The Department of Trade and Industry (DTI) has extended the definitive safeguard measure on imported steel angle bars to give the local industry more time to implement its adjustment plans and complete efficiency measures.
In a statement, Trade Secretary Gregory L. Domingo said the DTI had “reviewed the findings and recommendations of the Tariff Commission and found it to be of public interest to extend the said measure.”
The safeguard measure referred to the slapping of duties on imported steel angle bars amounting to P3,901.08 per metric ton for the first year of implementation, covering March 10, 2012, to March 11, 2013.

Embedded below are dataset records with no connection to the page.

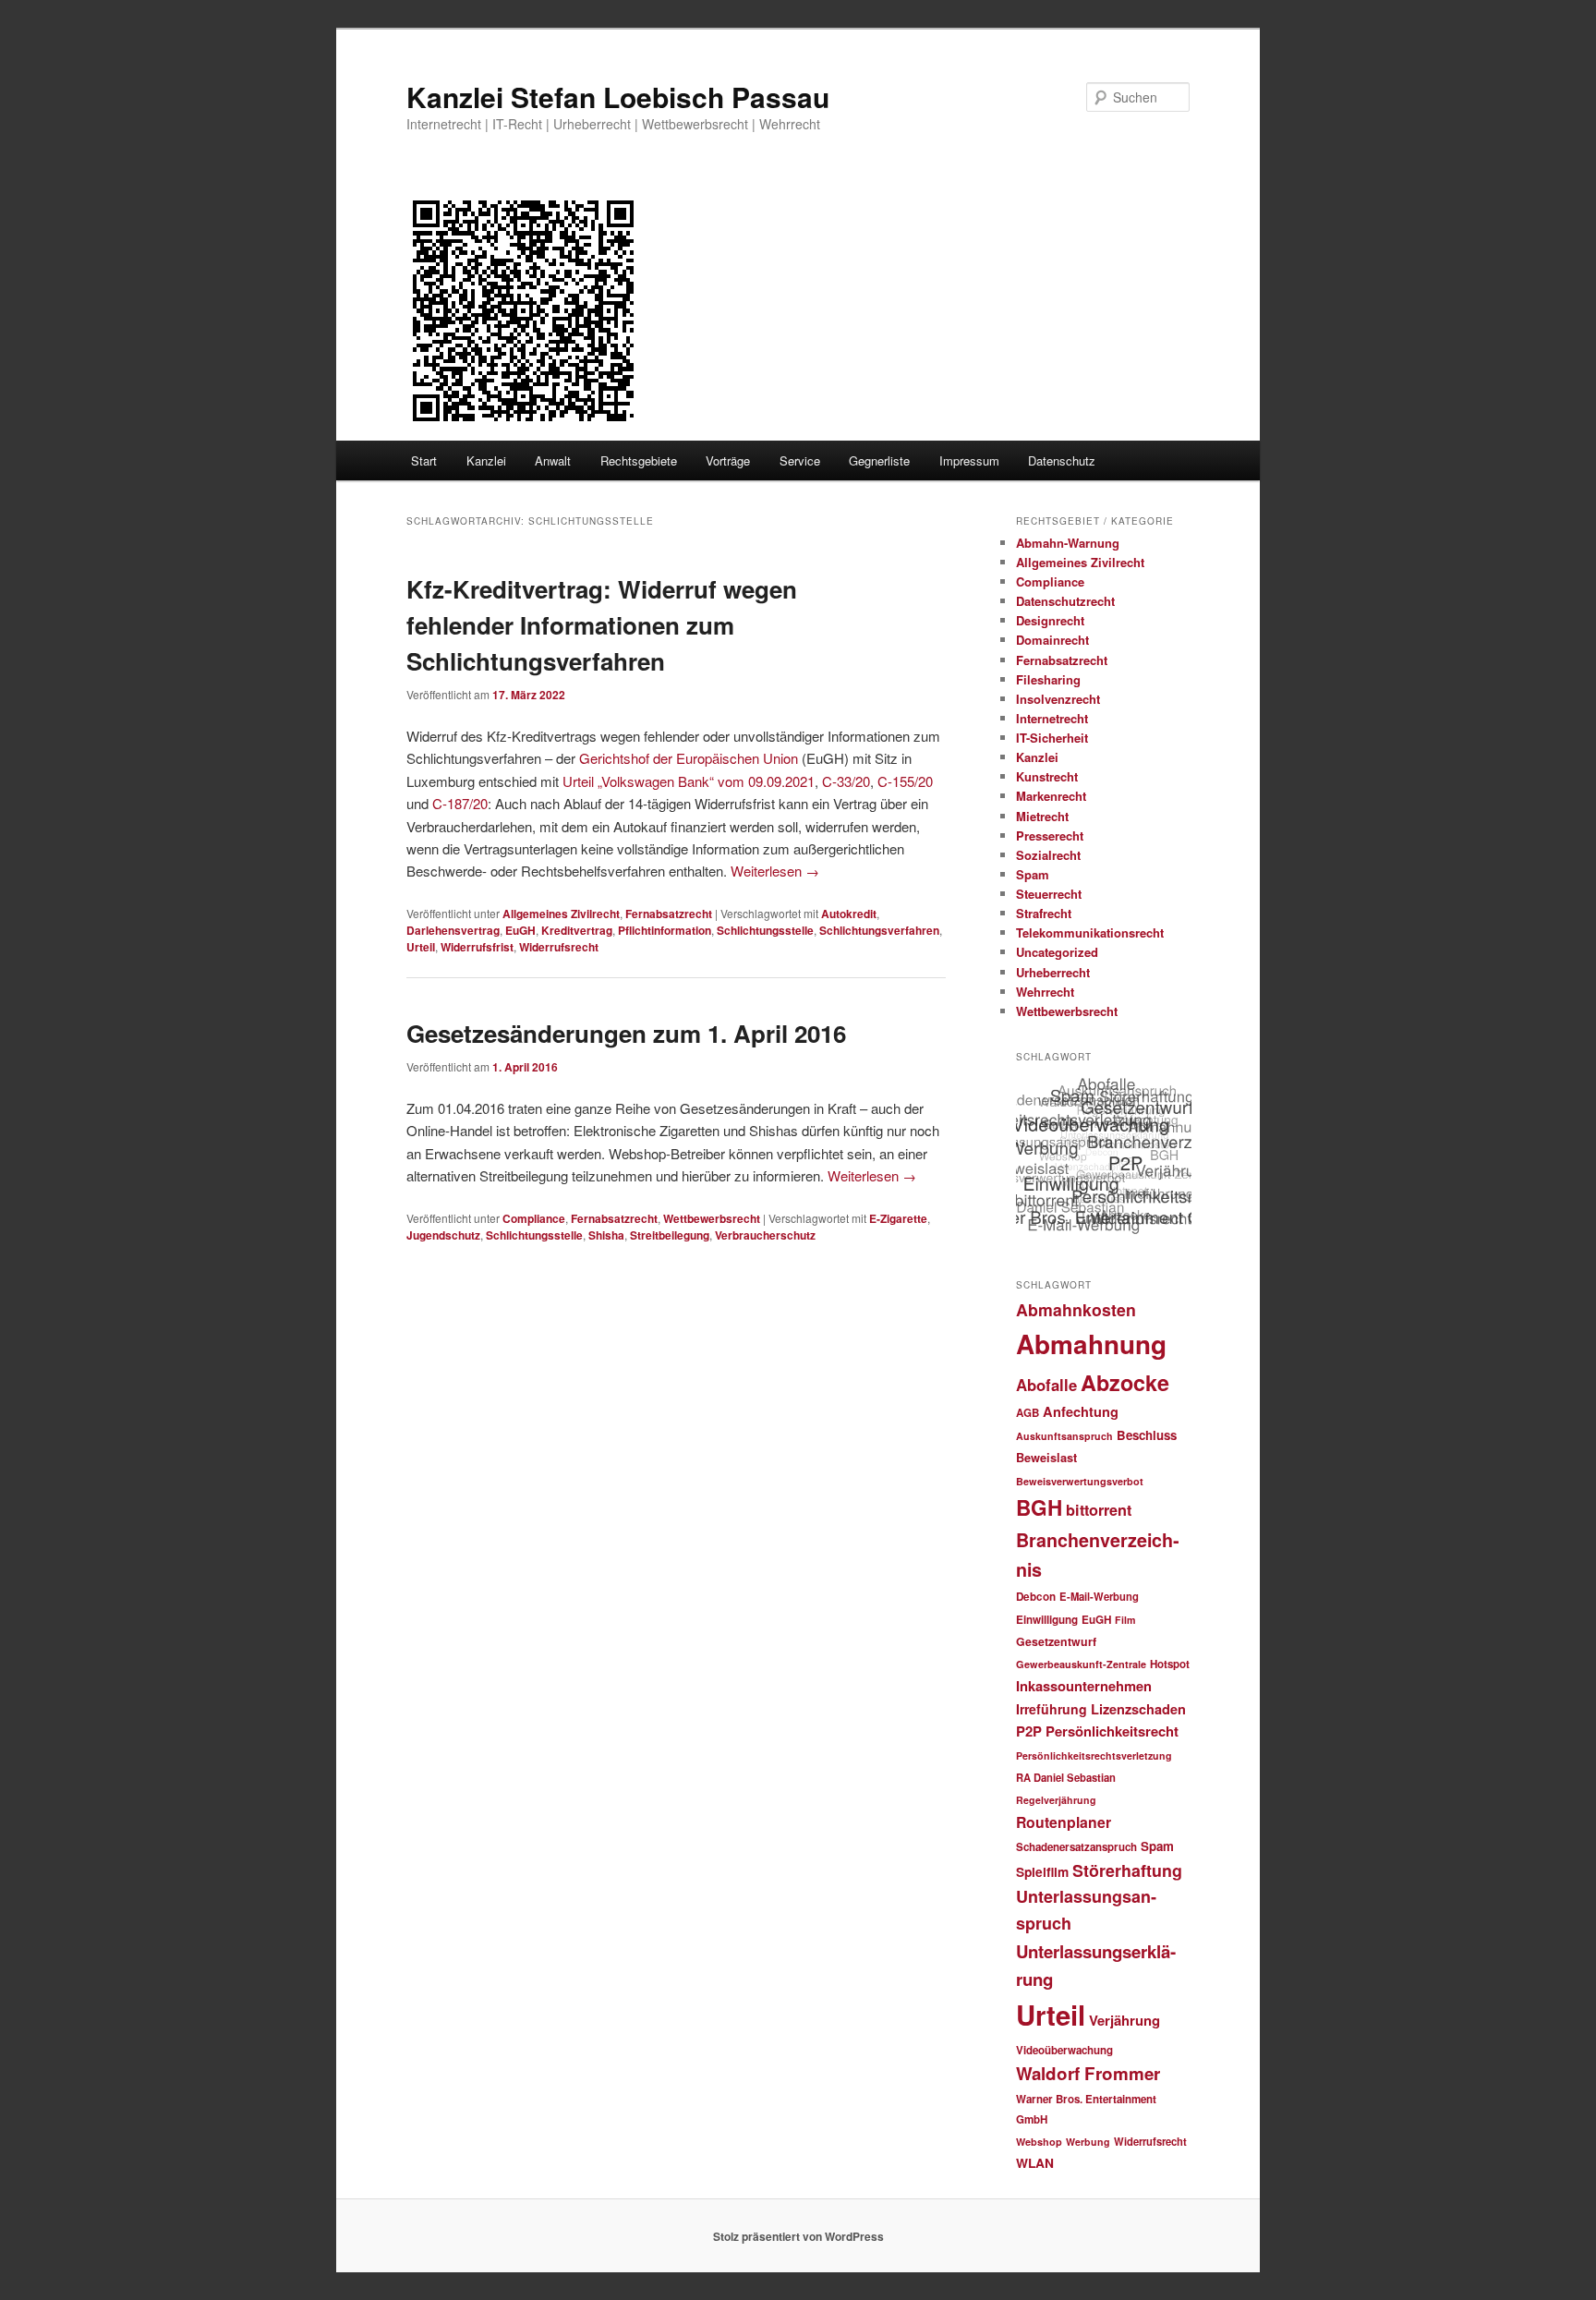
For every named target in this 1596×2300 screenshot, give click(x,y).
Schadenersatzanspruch (1076, 1847)
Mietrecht (1042, 816)
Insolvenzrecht (1058, 699)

“The Tariff Commission recommended the extension to allow the domestic industry continue the implementation of its adjustment plans to compete with imports. The extension will also give industry players more time to complete their efficiency measures that will help them reduce their costs,” Domingo said.

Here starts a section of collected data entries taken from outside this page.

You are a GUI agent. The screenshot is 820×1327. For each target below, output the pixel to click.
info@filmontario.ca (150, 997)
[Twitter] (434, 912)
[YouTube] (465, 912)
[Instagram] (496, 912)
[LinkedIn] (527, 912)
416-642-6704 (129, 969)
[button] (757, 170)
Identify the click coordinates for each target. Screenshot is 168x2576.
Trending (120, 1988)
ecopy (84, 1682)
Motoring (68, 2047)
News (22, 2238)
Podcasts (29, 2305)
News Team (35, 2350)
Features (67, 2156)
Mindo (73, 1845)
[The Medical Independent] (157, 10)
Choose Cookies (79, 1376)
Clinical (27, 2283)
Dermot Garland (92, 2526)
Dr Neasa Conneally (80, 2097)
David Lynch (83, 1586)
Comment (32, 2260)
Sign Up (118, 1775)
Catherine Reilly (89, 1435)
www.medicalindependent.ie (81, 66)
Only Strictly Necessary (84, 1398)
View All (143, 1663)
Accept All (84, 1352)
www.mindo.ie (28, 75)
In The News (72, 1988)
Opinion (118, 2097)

The safeguard measure will be reviewed yearly to determine if the duties were still needed.
Under the law, a safeguard measure may be imposed for a maximum of 10 years.
The World Trade Organization (WTO) Agreement on Safeguards also allows developing country-members like the Philippines to impose safeguard measures up to 10 years.
“Safeguards, when imposed, are progressively liberalized. They are meant to provide room for the local industry to positively adjust to competition and achieve global competitiveness over a fixed period of time,” noted Trade Undersecretary Adrian S. Cristobal Jr.
Steel angle bars are angle-shaped steel used for trusses, roof frames, steel frames and steel structures of billboards, transmission towers, and bridges.
End-users of this product are companies engaged in the construction of houses, condominiums, malls, and infrastructure projects.